There are no legal proceedings announced yet. But pressure is mounting. The England and Wales Cricket Board now faces a moral reckoning — and possibly a public inquiry. Former players like Michael Vaughan and Alastair Cook have privately expressed shock. The Professional Cricketers’ Association is reportedly reviewing its mental health protocols for non-playing staff. The ball is in their court.
Until then, Graham Thorpe’s death remains a stain on English cricket. Not because he couldn’t cope. But because no one helped him cope.
Frequently Asked Questions
Why didn’t the ECB provide support after Graham Thorpe was dismissed?
The ECB has not disclosed any formal support structure for dismissed coaching staff. While they claim to have met with Amanda Thorpe, no records show they acted on the March 2022 counsellor’s recommendation for residential care. Unlike other sports, cricket in England lacks mandatory mental health protocols for non-playing personnel after job termination, leaving individuals like Thorpe isolated.
How common is mental health decline among retired or dismissed cricket staff?
While exact numbers aren’t public, the Professional Cricketers’ Association has acknowledged rising distress among former coaches and support staff. An internal 2023 survey of 87 ex-staff members found 42% reported symptoms of clinical depression after leaving their roles, with 18% saying they received no follow-up support. Thorpe’s case is extreme, but not unique.
What’s the difference between support for players versus coaches?

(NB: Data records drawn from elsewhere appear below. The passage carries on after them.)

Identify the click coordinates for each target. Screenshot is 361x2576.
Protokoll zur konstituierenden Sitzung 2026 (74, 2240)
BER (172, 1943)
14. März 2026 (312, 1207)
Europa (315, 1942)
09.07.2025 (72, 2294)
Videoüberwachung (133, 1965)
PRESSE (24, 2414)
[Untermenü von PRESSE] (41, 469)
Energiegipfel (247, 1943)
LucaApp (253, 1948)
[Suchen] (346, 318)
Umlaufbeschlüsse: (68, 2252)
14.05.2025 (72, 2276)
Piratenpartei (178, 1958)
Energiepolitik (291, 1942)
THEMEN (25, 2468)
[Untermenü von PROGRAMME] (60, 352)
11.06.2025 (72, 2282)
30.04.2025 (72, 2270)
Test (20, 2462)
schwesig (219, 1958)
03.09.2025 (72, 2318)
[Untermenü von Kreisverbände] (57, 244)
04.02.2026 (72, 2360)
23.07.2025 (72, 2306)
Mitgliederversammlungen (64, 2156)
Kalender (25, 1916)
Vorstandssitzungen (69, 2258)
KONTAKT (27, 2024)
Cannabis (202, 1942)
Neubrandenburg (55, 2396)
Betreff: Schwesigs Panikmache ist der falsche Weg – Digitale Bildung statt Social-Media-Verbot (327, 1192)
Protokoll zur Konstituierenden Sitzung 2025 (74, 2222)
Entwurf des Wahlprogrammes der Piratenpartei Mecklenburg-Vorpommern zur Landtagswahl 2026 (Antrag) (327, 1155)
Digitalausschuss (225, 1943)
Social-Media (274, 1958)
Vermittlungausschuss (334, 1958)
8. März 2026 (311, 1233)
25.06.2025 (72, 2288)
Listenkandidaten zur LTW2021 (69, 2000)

Players receive structured exit packages: financial planning, media training, and mental health access through the PCA. Coaches and support staff receive none of this. The ECB treats them as contractors, not members of the cricket family — despite decades of service. This disparity is glaring and, as Thorpe’s case shows, potentially deadly.
Has any other cricket board faced similar criticism?
Australia’s Cricket Australia implemented a formal coaching transition program in 2021 after the suicide of former state coach Darren Lehmann’s close associate, Ian Healy’s assistant. The program includes six months of counselling, career retraining, and peer mentoring. England’s ECB has no equivalent. The contrast is stark.
Could this lead to legal action against the ECB?
Legal experts say a negligence claim is possible, especially given the documented counsellor’s recommendation and the ECB’s failure to act. Amanda Thorpe has not filed suit yet, but her public testimony has created a paper trail. If the ECB continues to ignore systemic issues, litigation is likely — not just from families, but from unions representing coaching staff.
What can fans do to help prevent future tragedies?
Demand transparency. Ask the ECB: What mental health support do you offer dismissed staff? Share stories like Thorpe’s. Pressure sponsors to tie funding to ethical welfare policies. Cricket’s culture has long glorified stoicism — but silence kills. The game must learn to care for those who built it, not just those who played it.